> _GOAL OF THE EXERCISE_:
From the records below, extract only the lines running from the line with "Image resolution: width=768, height=2081." to the line with "Accept All (677, 1997)", both lines included, reproducing them exactly.

** DATA PROVIDED follows **

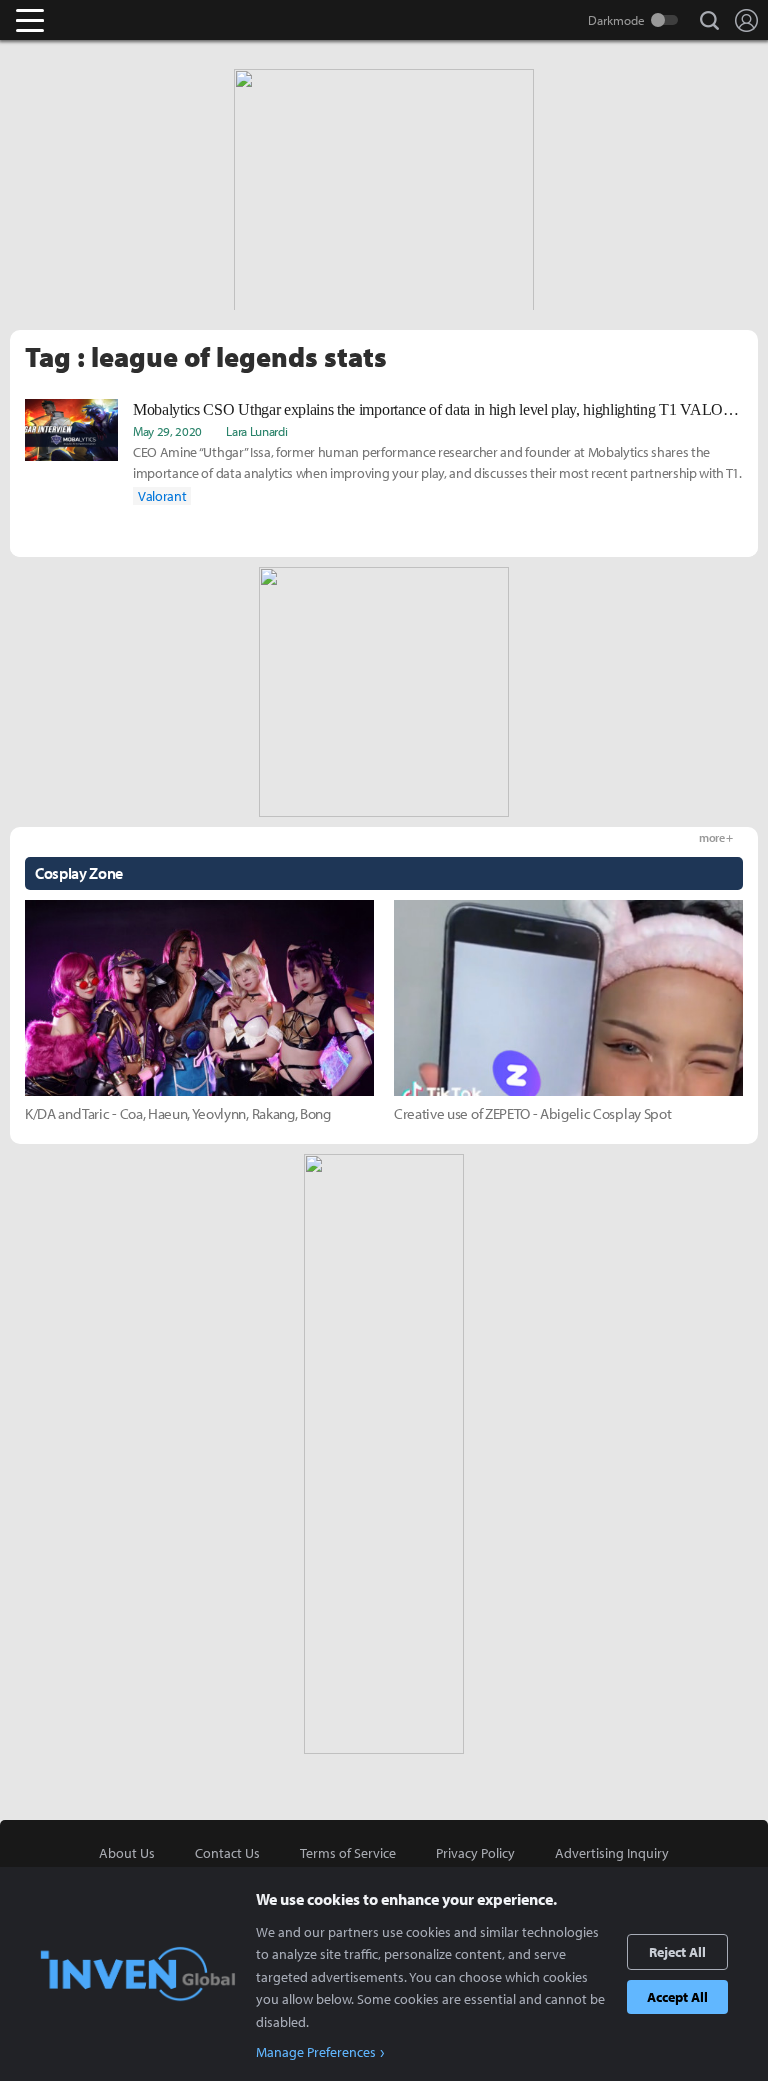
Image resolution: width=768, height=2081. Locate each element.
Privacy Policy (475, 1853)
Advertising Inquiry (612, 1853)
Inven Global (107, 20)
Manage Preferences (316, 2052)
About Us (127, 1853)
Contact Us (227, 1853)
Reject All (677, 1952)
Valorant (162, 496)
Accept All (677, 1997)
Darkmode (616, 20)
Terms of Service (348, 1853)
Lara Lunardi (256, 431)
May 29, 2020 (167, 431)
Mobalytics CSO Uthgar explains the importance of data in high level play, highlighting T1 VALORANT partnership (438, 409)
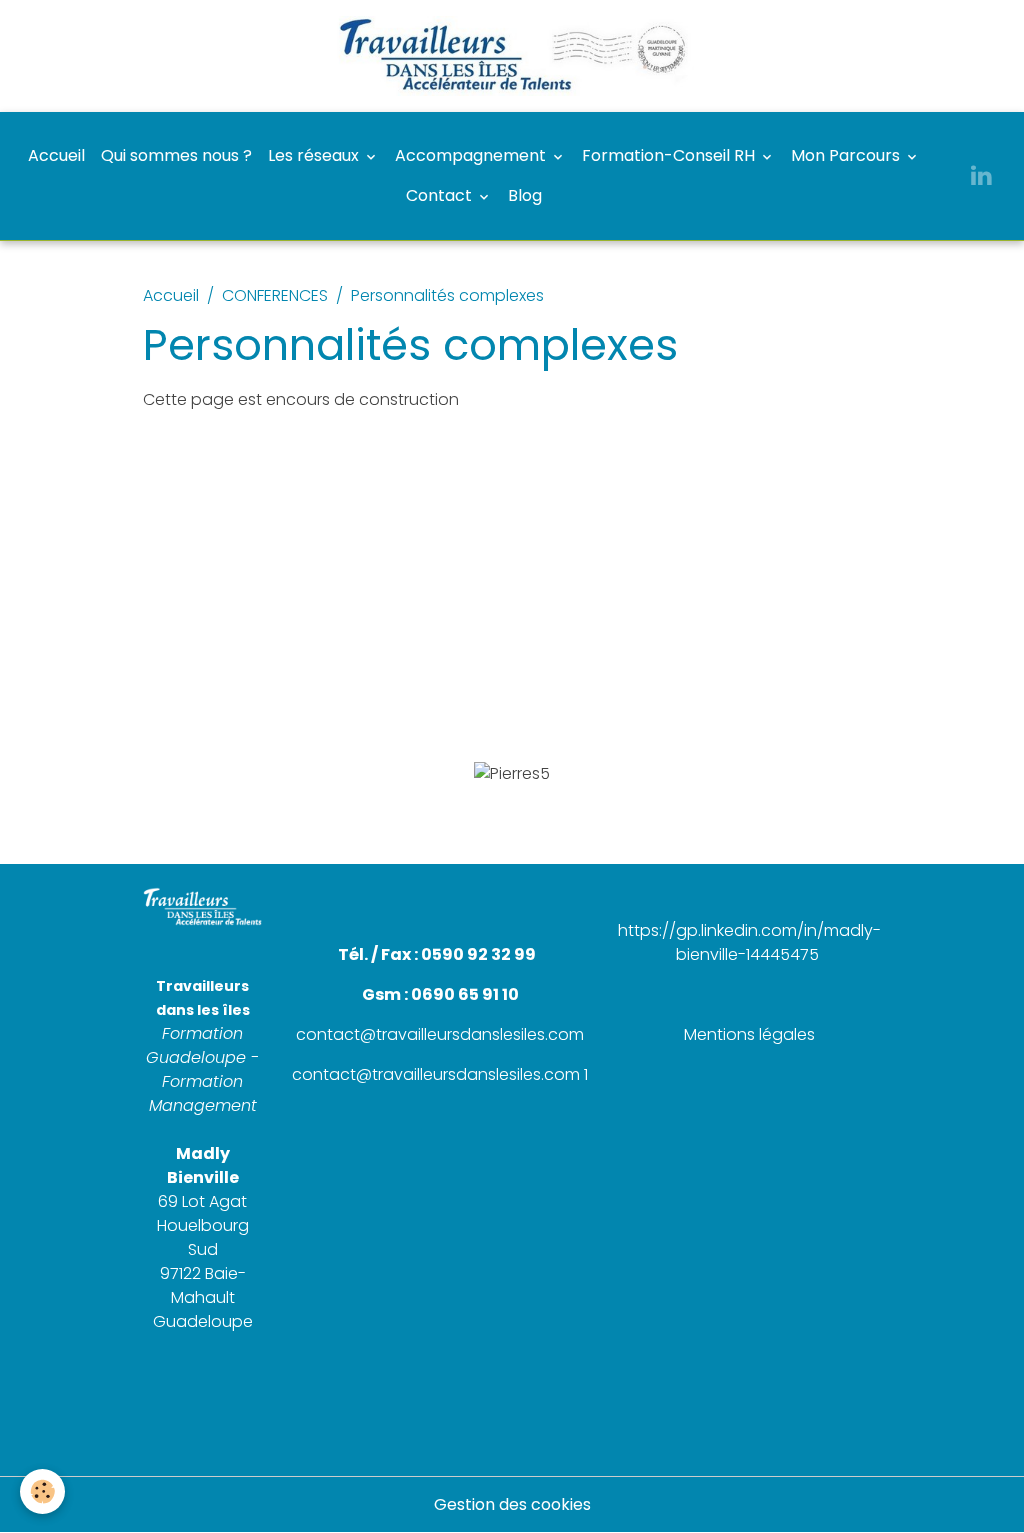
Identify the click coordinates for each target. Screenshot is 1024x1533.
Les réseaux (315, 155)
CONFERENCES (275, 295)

** End of DATA PROVIDED **
** DATA PROVIDED follows **

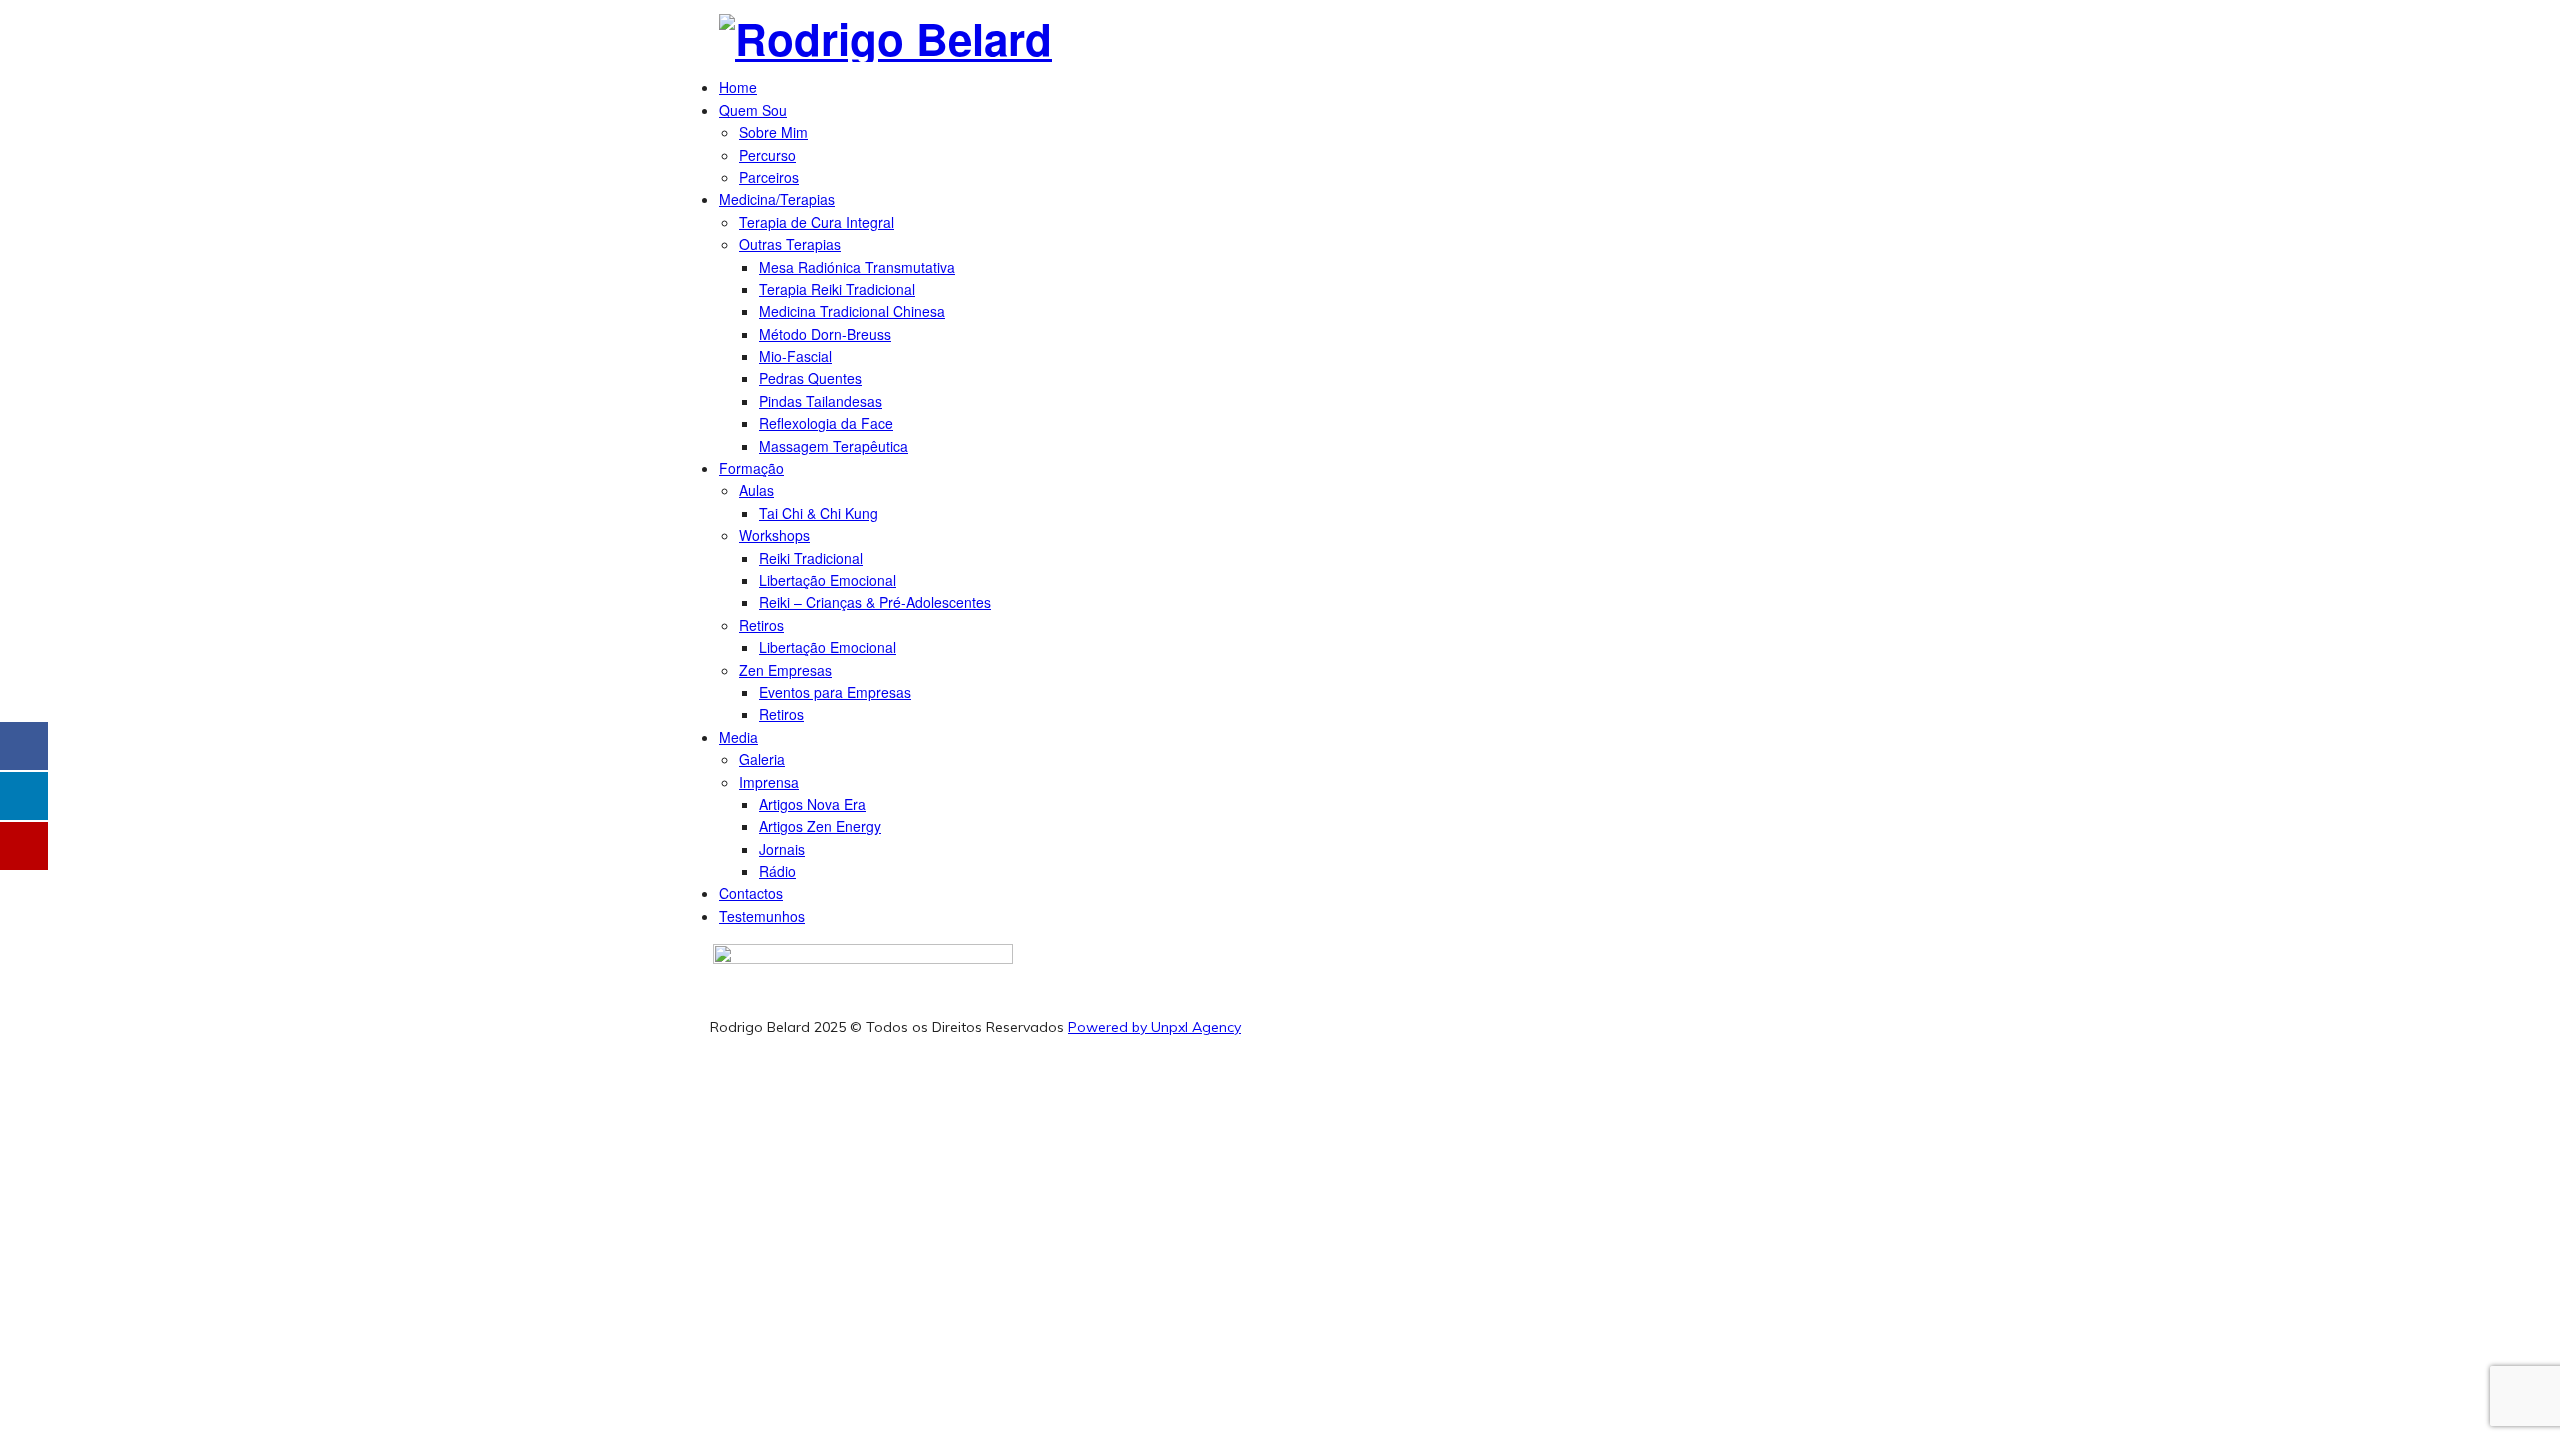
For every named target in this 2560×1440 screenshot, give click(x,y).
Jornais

** End of DATA PROVIDED **

> _TASK RESPONSE_:
Image resolution: width=768, height=2081. Locate each element.
Privacy Policy (475, 1853)
Advertising Inquiry (612, 1853)
Inven Global (107, 20)
Manage Preferences (316, 2052)
About Us (127, 1853)
Contact Us (227, 1853)
Reject All (677, 1952)
Valorant (162, 496)
Accept All (677, 1997)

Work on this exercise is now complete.